Extrait:
____
Lettre de désobéissance de 380 enseignants de l'Hérault (34)

Mercredi 17 décembre, 380 enseignants de l'Hérault ont écrit une lettre individuelle de désobéissance basée sur le modèle ci-dessous.

A l'occasion d'un rassemblement de 200 personnes devant l'Inspection Académique, en présence notamment de Bastien Cazals, d'Alain Refalo et de Philippe Cherpentier, trois des premiers enseignants désobéisseurs, une délégation intersyndicale a été reçue par le secrétaire général et l'Inspecteur d'Académie adjoint.

Un
ultimatum a été adressé à l'IA par les 4 représentants des organisations syndicales qui ont remis les lettres : toutes les sanctions doivent être levées envers Bastien Cazals, et les deux directrices qui ont refusé base élèves avant le 9 janvier. Sinon, un mouvement de grève totale aura lieu dans les écoles le mardi 13 janvier.
____
Consigne: Dans l'extrait sur la lettre des enseignants de l'Hérault, recopiez mot pour mot le passage qui va de « A l'occasion d'un » jusqu'à « mardi 13 janvier. ».

Matériel recueilli:
____
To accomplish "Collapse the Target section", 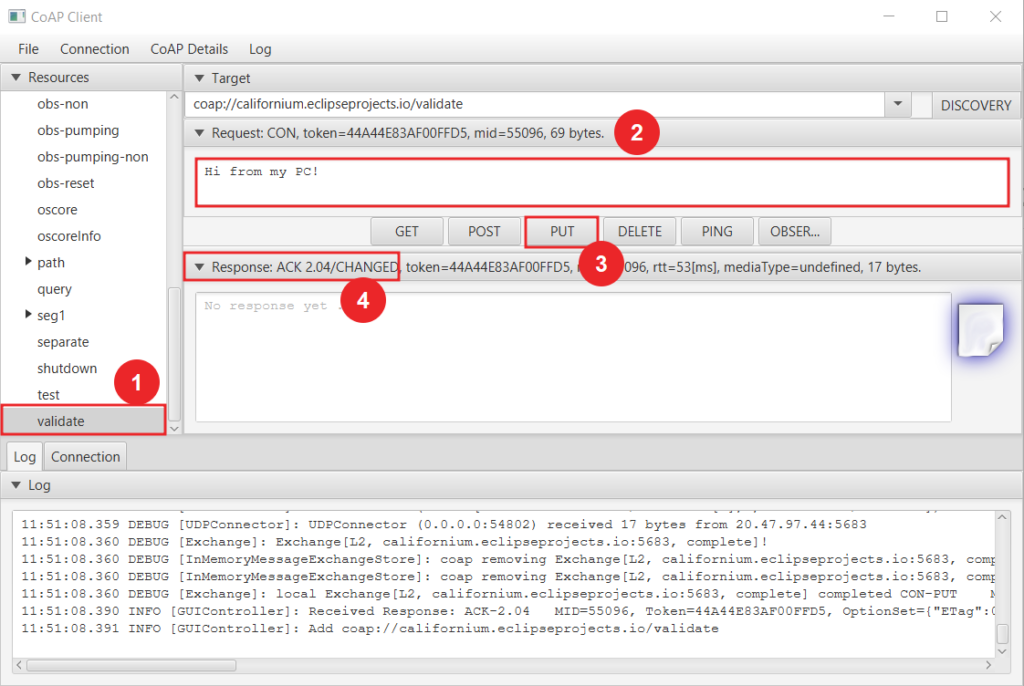I will coord(199,78).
____
Résultat final:
A l'occasion d'un rassemblement de 200 personnes devant l'Inspection Académique, en présence notamment de Bastien Cazals, d'Alain Refalo et de Philippe Cherpentier, trois des premiers enseignants désobéisseurs, une délégation intersyndicale a été reçue par le secrétaire général et l'Inspecteur d'Académie adjoint.

Un
ultimatum a été adressé à l'IA par les 4 représentants des organisations syndicales qui ont remis les lettres : toutes les sanctions doivent être levées envers Bastien Cazals, et les deux directrices qui ont refusé base élèves avant le 9 janvier. Sinon, un mouvement de grève totale aura lieu dans les écoles le mardi 13 janvier.